The shale revolution has drastically increased the world’s economically recoverable hydrocarbon resource base. It will take time to spread but in the meantime, US production alone will bring radically lower oil and gas prices worldwide. 2011 was a heady time for those who had watched the evolution of the shale revolution.
But there was trouble brewing on the environmental side; The End of Country appeared just after the film Gasland came out. As Professor Terry Engelder of Penn State demonstrated in his AAPG Distinguished Lecturer series (see GEO ExPro Vol. 11 no. 4), Gasland is more fiction that fact. Nevertheless, it has still helped convince a sizeable part of the environmental movement to erect barriers to the use of shale gas, thus slowing the wholesale switch from coal to shale gas worldwide – which just happens to be the only way to make needed CO2 reductions in the short time-frame that environmentalists, almost to a person, say is needed. This seems perverse.

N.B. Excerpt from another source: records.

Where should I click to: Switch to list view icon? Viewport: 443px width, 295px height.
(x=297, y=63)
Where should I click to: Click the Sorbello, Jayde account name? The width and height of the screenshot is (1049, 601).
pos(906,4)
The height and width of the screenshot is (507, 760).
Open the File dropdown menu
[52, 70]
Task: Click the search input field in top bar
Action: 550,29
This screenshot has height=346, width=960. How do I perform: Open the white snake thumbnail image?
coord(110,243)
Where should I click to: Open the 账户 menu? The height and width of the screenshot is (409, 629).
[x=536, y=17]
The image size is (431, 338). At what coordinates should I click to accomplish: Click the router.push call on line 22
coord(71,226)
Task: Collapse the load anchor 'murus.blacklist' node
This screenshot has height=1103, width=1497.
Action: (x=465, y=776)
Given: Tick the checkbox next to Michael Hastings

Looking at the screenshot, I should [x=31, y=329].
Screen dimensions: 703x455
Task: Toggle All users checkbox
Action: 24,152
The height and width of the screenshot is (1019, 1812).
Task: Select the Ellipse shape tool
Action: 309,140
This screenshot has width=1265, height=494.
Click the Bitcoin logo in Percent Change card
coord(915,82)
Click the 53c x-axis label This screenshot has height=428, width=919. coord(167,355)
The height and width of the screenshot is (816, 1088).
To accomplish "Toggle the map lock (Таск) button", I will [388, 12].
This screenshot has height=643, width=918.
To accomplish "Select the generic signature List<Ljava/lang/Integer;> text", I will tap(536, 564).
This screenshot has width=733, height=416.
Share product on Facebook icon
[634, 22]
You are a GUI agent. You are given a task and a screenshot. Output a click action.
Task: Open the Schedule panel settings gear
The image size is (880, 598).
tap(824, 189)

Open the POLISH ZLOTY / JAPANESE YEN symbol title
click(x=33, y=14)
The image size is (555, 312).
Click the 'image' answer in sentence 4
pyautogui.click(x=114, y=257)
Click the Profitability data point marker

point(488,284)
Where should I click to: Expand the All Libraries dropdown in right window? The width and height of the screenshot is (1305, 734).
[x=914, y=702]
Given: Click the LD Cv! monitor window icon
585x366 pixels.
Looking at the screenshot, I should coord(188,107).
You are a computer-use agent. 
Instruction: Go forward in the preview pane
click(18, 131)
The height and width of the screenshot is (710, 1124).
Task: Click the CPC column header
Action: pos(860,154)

The End of Country is important because very little has been written on fracking from the bottom looking up – the place where public opinion is formed. It helps fill this gap by presenting the facts as seen through the eyes of an ‘everyman’. McGraw was a reporter of no great accomplishment or geoscience expertise, but he was a keen observer of fracking operations on the ground – and in the minds of his neighbours. He has strong memories of growing up in north-east Pennsylvania, an area where naturally occurring gas seeps are well known, and lived a few hills over from Dimock, Pennsylvania, the depressed farming area brought to prominence by Gasland.
He is also a man with conflicted interests, who supports selling drilling rights on the family farm and at the same time has the “what will all this mean for us?” concerns of everyman. Upon my re-reading, the book still exudes that same initial feeling of a story well told with somewhat forced balance, imbued with insights that only a local could provide. It describes the first wave of landmen coming to town with their usual sales talk, but fails to evoke more than mild disapproval of their missteps; it talks about misunderstandings turned to principle, then to revenge and acts of expensive nuisance; it speaks mostly of local motivations and fears, but it is clear that the preservation of the ‘peace and quiet’ of a very beautiful area conveniently located a mere 150 miles from New York City plays a bigger role.
It will evoke a peculiar mixture of admiration with a nagging feeling that nothing substantially threatening has been described – yet the anxiety and concern are palpable. The End of Country tracks the transformation of the mundane into a powerful political force – one capable of setting back fracking policy in jurisdictions where political leadership is weak.
So, if you want or need to understand these forces, read this book.